◆ **Task requirements**
Repeat exactly the lines that run from the start of the records below to the line with "You are a GUI", including both of those lines but not the pictures.

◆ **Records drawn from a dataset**
^^^^^^^^

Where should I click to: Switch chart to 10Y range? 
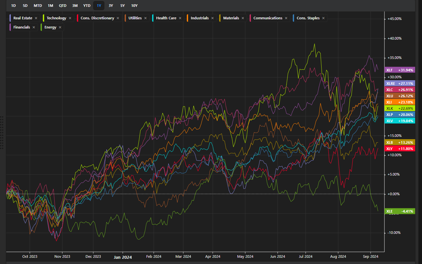tap(134, 6)
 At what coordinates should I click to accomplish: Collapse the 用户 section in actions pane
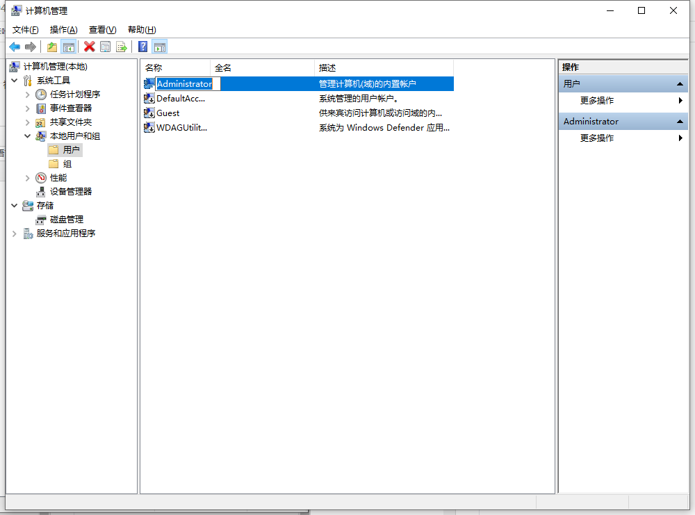click(x=681, y=84)
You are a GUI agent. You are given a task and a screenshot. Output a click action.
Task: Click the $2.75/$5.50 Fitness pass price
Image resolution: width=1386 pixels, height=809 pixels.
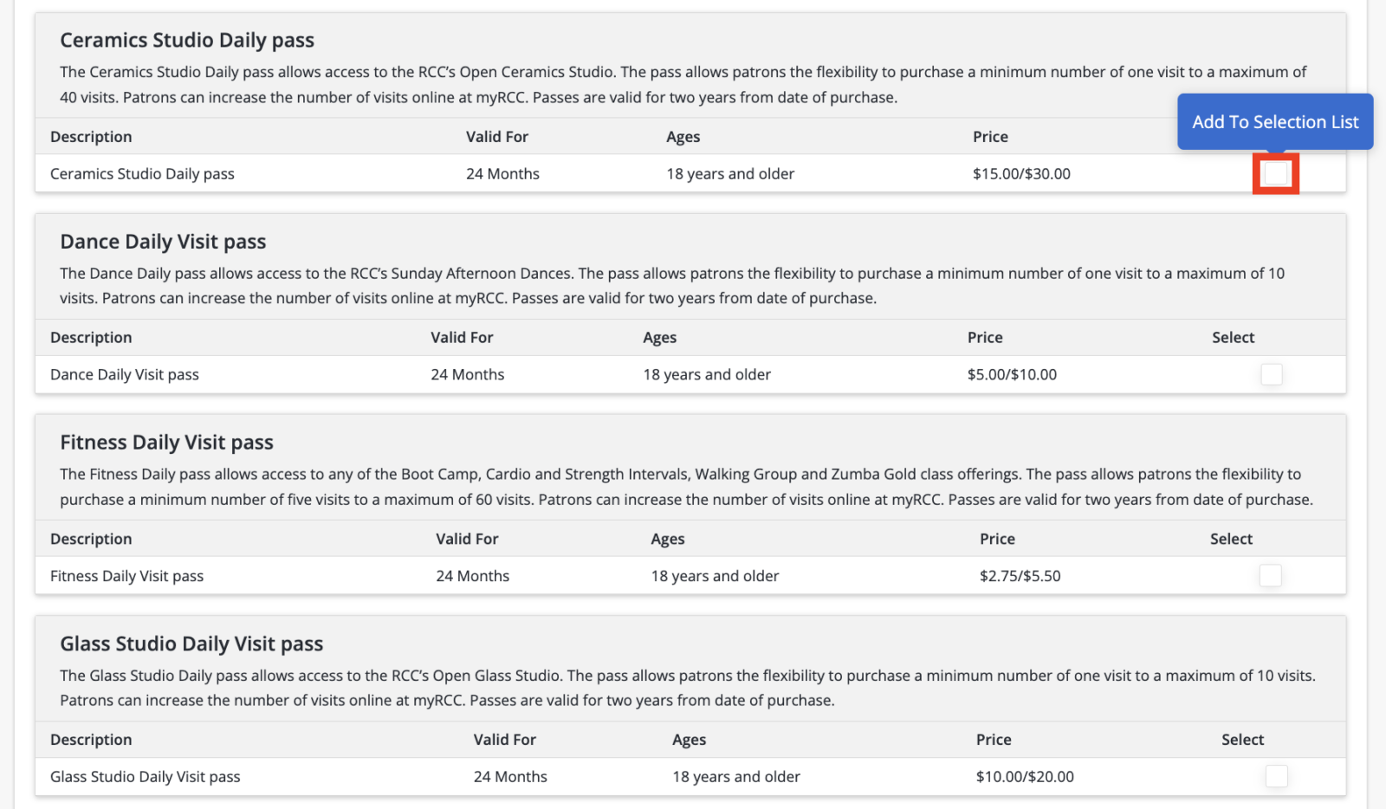1020,575
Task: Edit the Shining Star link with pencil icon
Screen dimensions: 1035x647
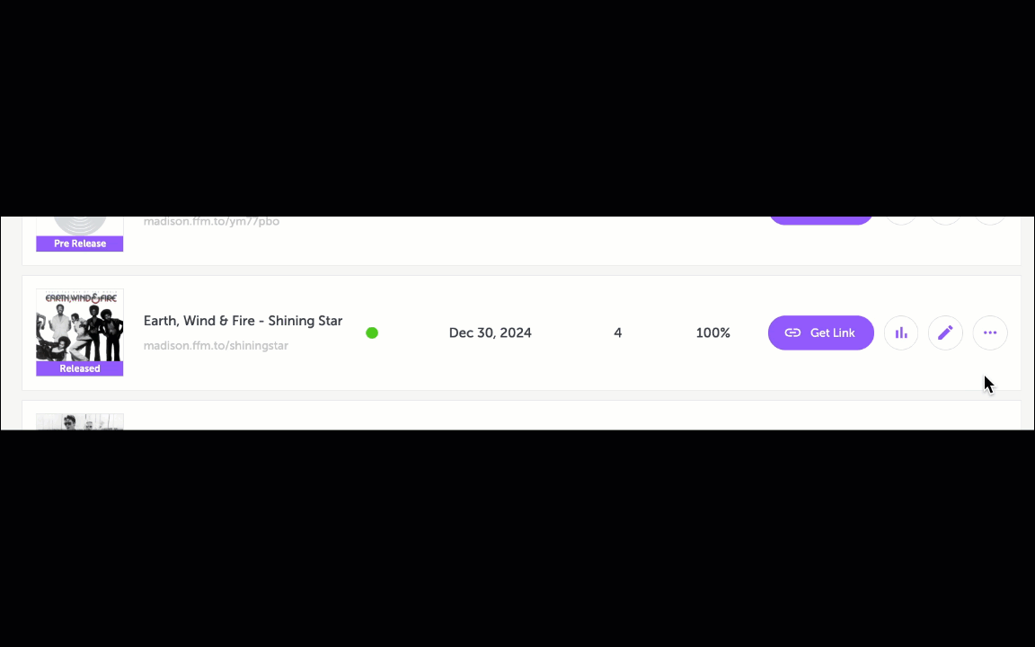Action: point(945,332)
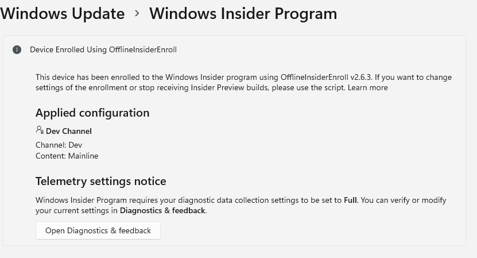Click the Telemetry settings notice heading
The image size is (477, 258).
click(x=100, y=182)
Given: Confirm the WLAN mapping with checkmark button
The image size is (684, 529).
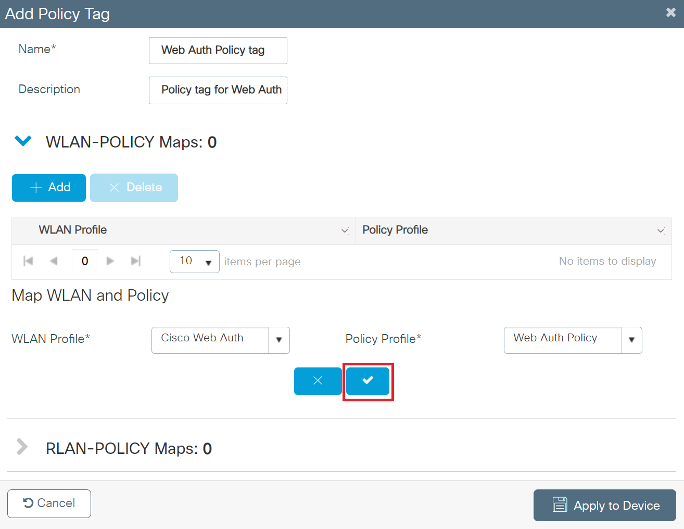Looking at the screenshot, I should (368, 381).
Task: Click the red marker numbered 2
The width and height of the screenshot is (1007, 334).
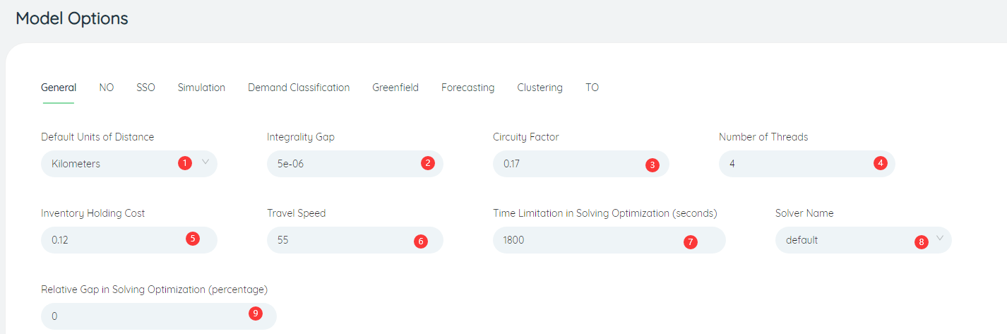Action: pos(427,163)
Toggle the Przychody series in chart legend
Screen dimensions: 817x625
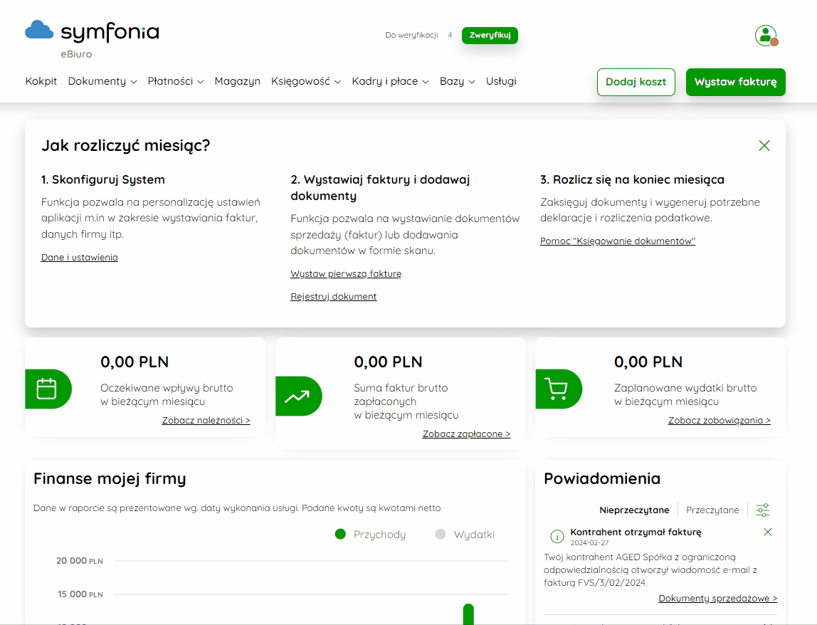point(370,535)
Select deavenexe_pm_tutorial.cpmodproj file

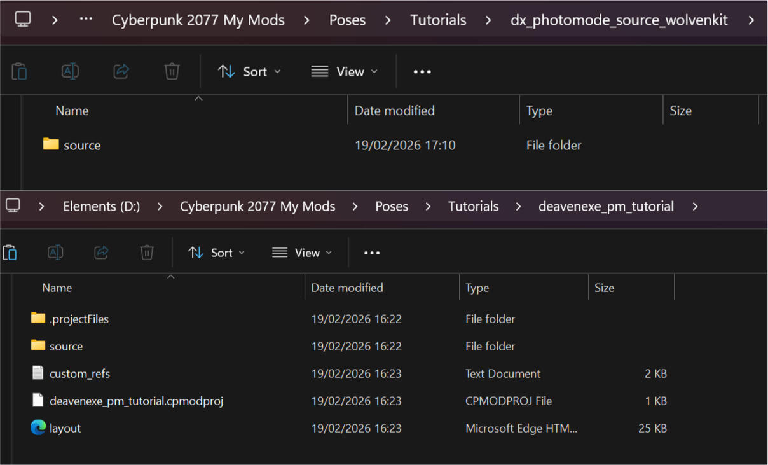point(136,401)
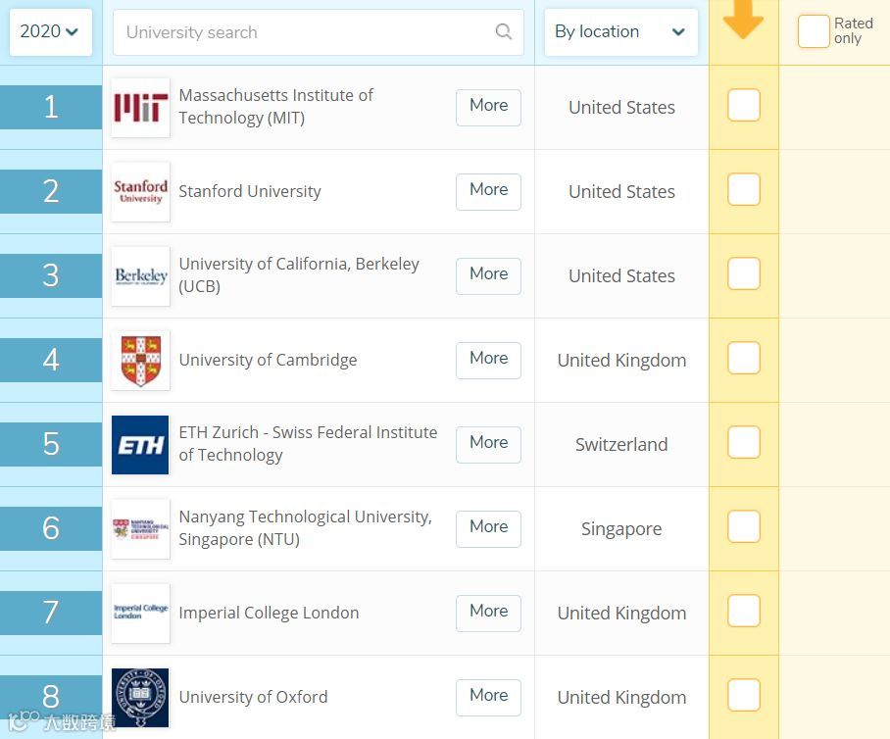Click the Stanford University logo
Image resolution: width=890 pixels, height=739 pixels.
pyautogui.click(x=140, y=192)
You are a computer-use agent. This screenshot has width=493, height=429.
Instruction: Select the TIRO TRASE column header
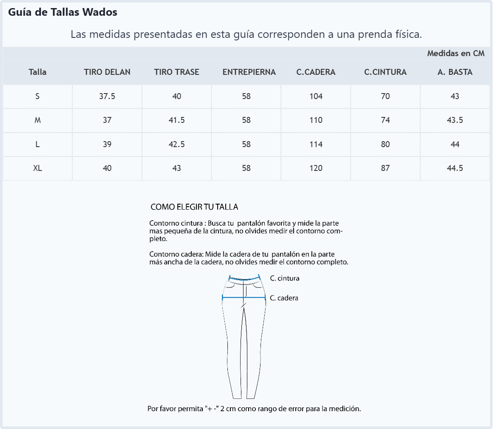pos(177,72)
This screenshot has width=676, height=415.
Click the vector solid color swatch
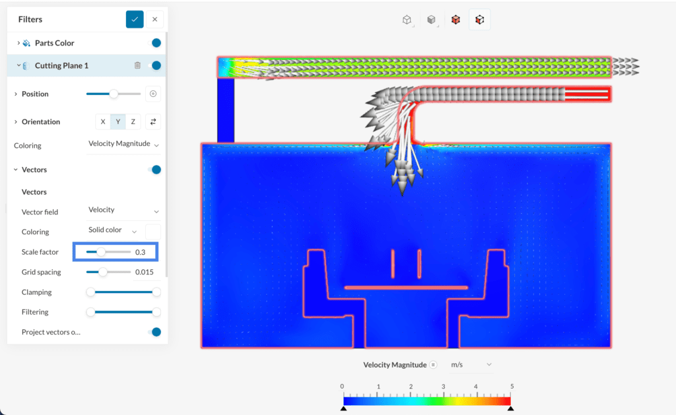[x=152, y=232]
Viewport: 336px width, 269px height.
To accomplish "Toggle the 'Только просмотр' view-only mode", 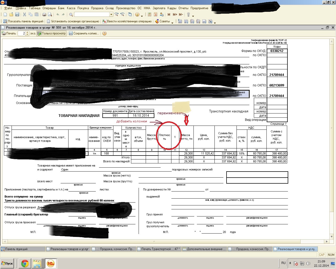I will coord(51,33).
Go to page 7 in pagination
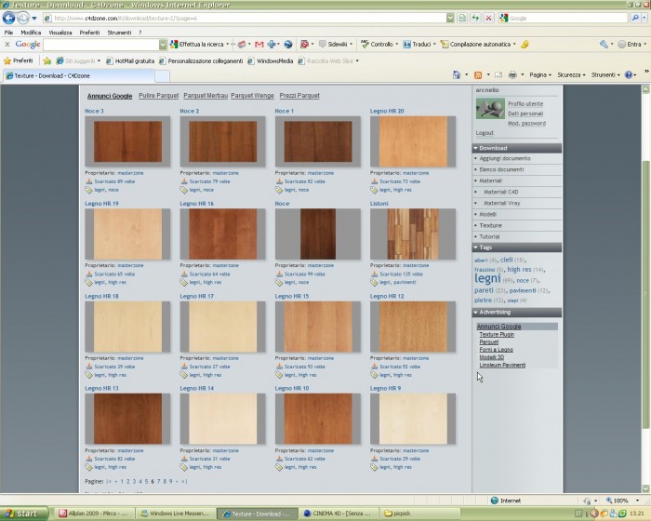Screen dimensions: 651x521 point(159,482)
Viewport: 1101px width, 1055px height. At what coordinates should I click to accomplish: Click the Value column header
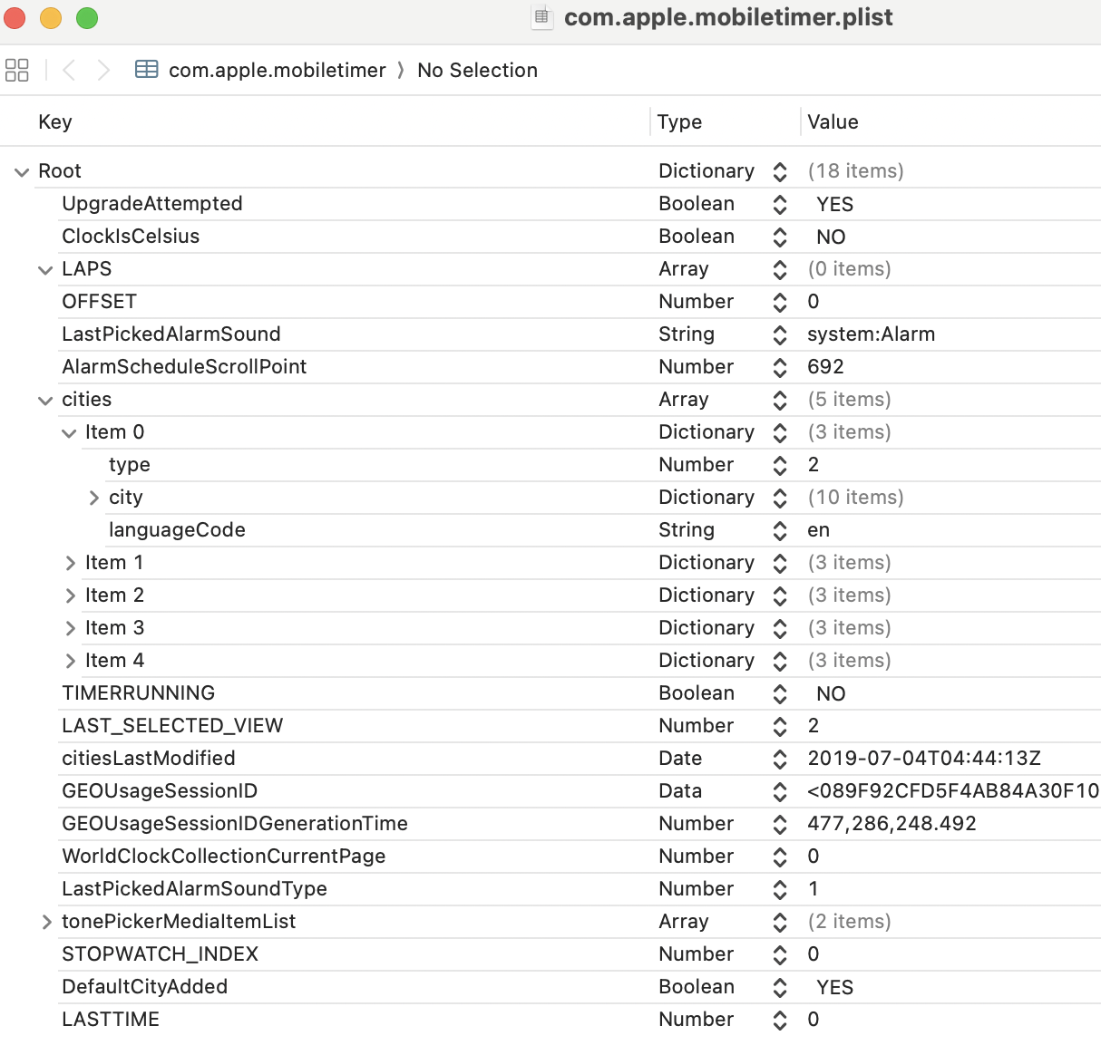833,121
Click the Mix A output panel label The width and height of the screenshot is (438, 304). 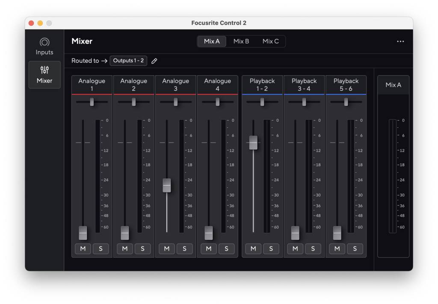tap(393, 85)
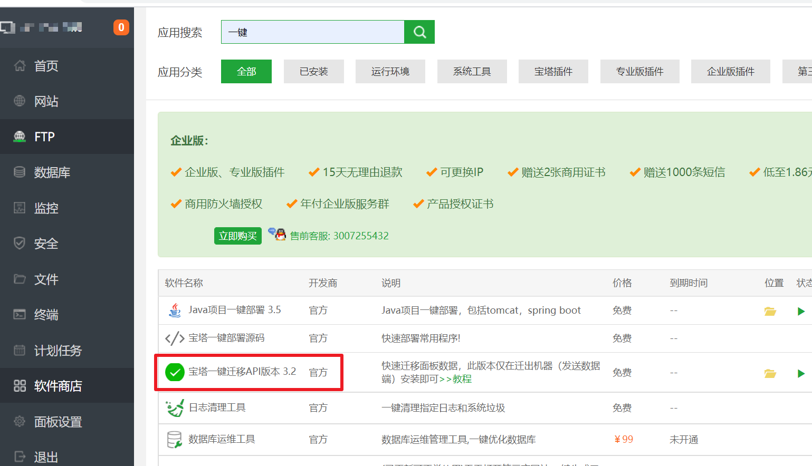Switch to the 已安装 category tab
The image size is (812, 466).
coord(313,71)
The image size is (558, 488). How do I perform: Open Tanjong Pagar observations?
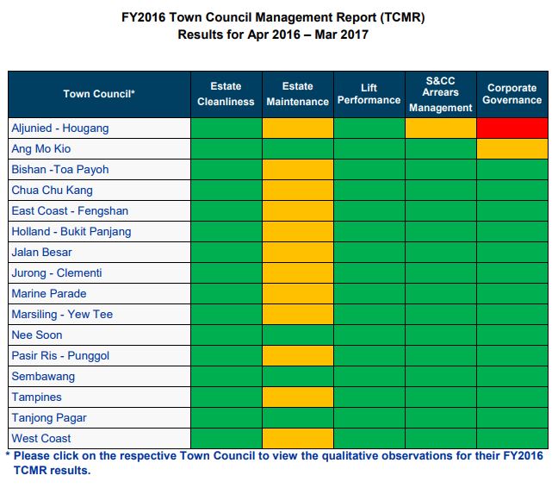(x=50, y=418)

^^^^^^^^

◆ **Answer to this task**
Where should I click to: Switch chart to 10Y range? 
tap(134, 6)
 At what coordinates should I click to accomplish: Collapse the 用户 section in actions pane
click(x=681, y=84)
You are a GUI agent. You are given a task and a screenshot. Output a click action.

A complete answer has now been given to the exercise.